Москва – праздник русской земли. Со времен Петра сей праздник лебедой забвения порос, одичал, стал домашним, для своих. От матушки Москвы старыми сундуками шибало в припудренные носы петровских и прочих выскочек. Всей этой французистой немчуре не токмо московские хоромы, но даже Кремль казался медвежьей берлогою. А какое оскорбление чувствам? На московских улицах мужики водились: скрип лаптей, вонь тулупов.

Москва вдовствовала, да не больно горевала. Бог миловал от вахтпарада, от иноземного шарканья и монплезира – жила как можется.

И, однако ж, без благословения Москвы – русский царь не царь.

Весь Петербург прикатил, смиря гордыню, в стольный град православного народа.

Коронация – венчанье и величание перемен по обычаю московскому. Пир – горой, без французского жеманства, без немецкого братанья. Русские праздники – на столах. Коли у столов ножки от обилия брашен не подламываются, а пирующий, упаси Господи, на ногах устоял – хозяину стыдоба.

Император Александр прибыл в Москву 5 сентября 1801 года. У заставы, у Петровского подъездного дворца хозяина России встречали многие тысячи верноподданных.

Когда Александр и Елизавета Алексеевна вышли из кареты – чудовищная толпа онемела: Бог послал народу русскому истинных ангелов, уж до того была красивая пара.

– Ни в сказке сказать, ни пером описать! – перешептывались москвичи.

На другой день император один, без свиты, без охраны проехал по Тверской верхом. Царя узнали, и в считанные минуты народ запрудил улицы, переулки, закоулки. Всадника стиснули, но дороги не преградили.

– Солнышко наше красное! – кричали женщины.

– Родимый! – кланялось простонародье. – Батюшка!

Батюшке было двадцать три года, а все равно батюшка.

Смельчаки целовали лошадь, стремена, подошвы государевых сапог.

Встречает народ русский государей своих любя. Провожая в последний путь – плачет горчайше.

Официальный въезд в древнюю столицу император назначил на Рождество Пресвятой Богородицы, 8-го сентября.

Церемониальный поезд был не особенно велик: полсотни дворцовых карет, около сотни частных.

Ради праздника Бог послал погоду дивную: на небесной сини – ни единого облака, сентябрьское солнце и светило и грело. Жарко было! Александр ехал с обнаженной головой. Церквей по дороге множество, возле каждой Крестный ход, иконы, хоругви. Карета останавливалась, Александр выходил, молился, прикладывался к святыням.

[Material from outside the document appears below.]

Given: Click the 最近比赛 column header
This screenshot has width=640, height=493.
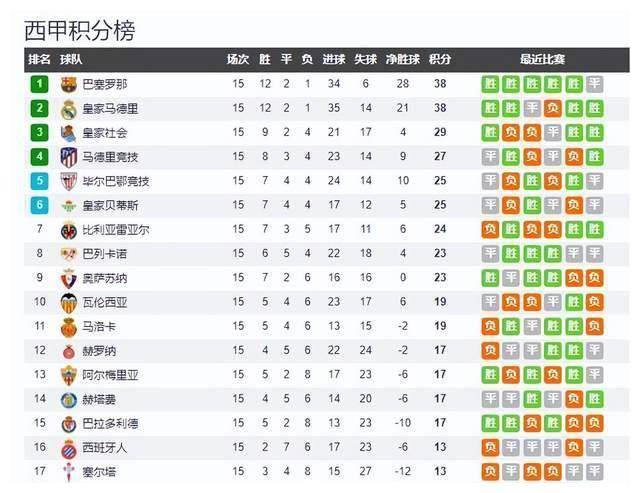Looking at the screenshot, I should point(541,59).
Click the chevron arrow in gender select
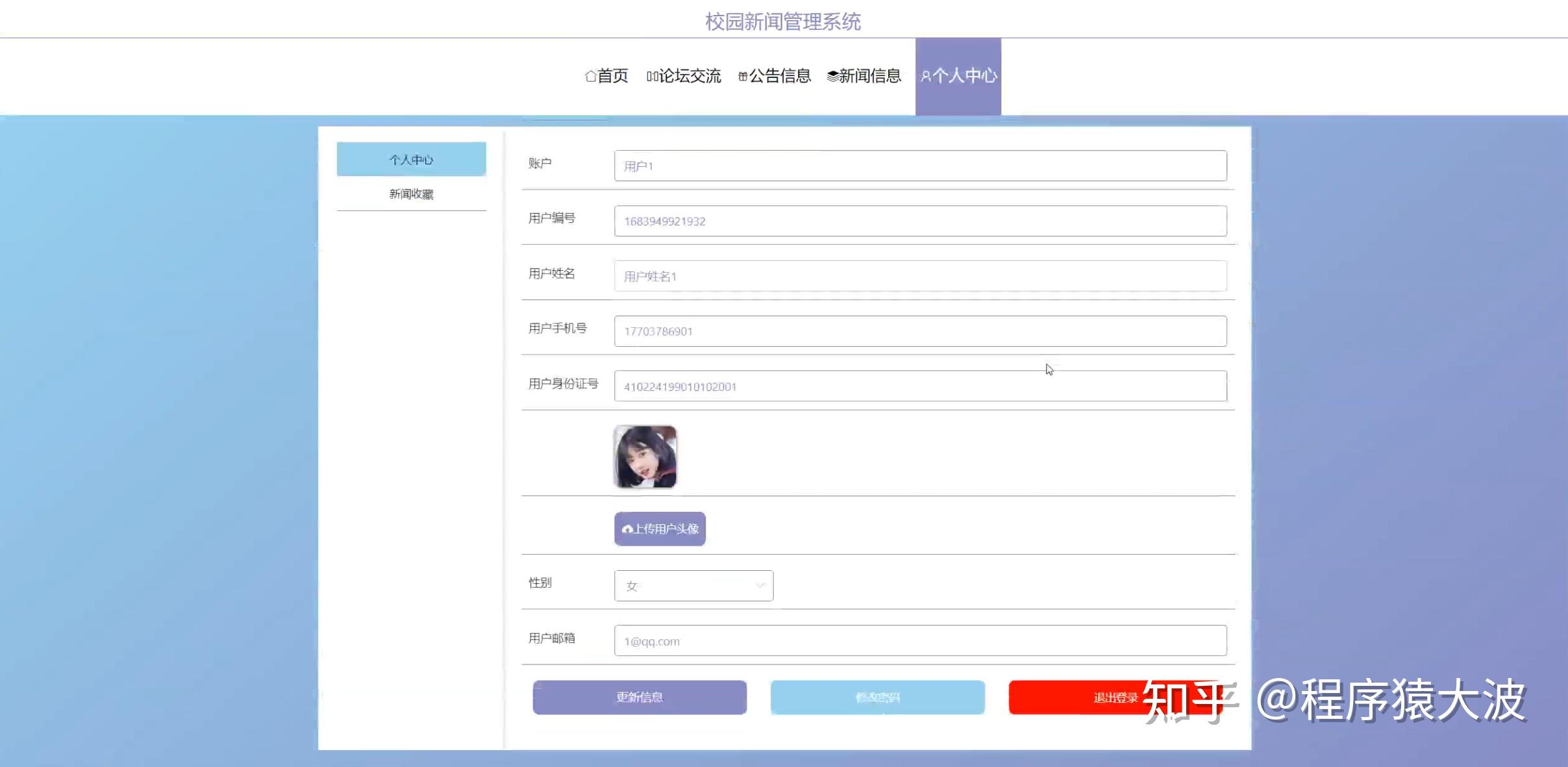Viewport: 1568px width, 767px height. 760,586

Вся Москва была на сих смотринах.

От Тверской заставы до Кремля и от Кремля до Слободского дворца, купленного Павлом у графа Безбородко, воздвигли подмостки, в три, в четыре яруса.

Венчались Александр и Елизавета на Царство Русское 15 сентября. Накануне, вечером, похолодало, небо затянуло серыми облаками, прошел дождь. Но Москва была на ногах и ночь провела бессонно. В Кремле, возле колокольни Ивана Великого, были устроены зрительские места, на которые пускали дам по билетам, а сбор приглашенным назначили на три-четыре часа ночи!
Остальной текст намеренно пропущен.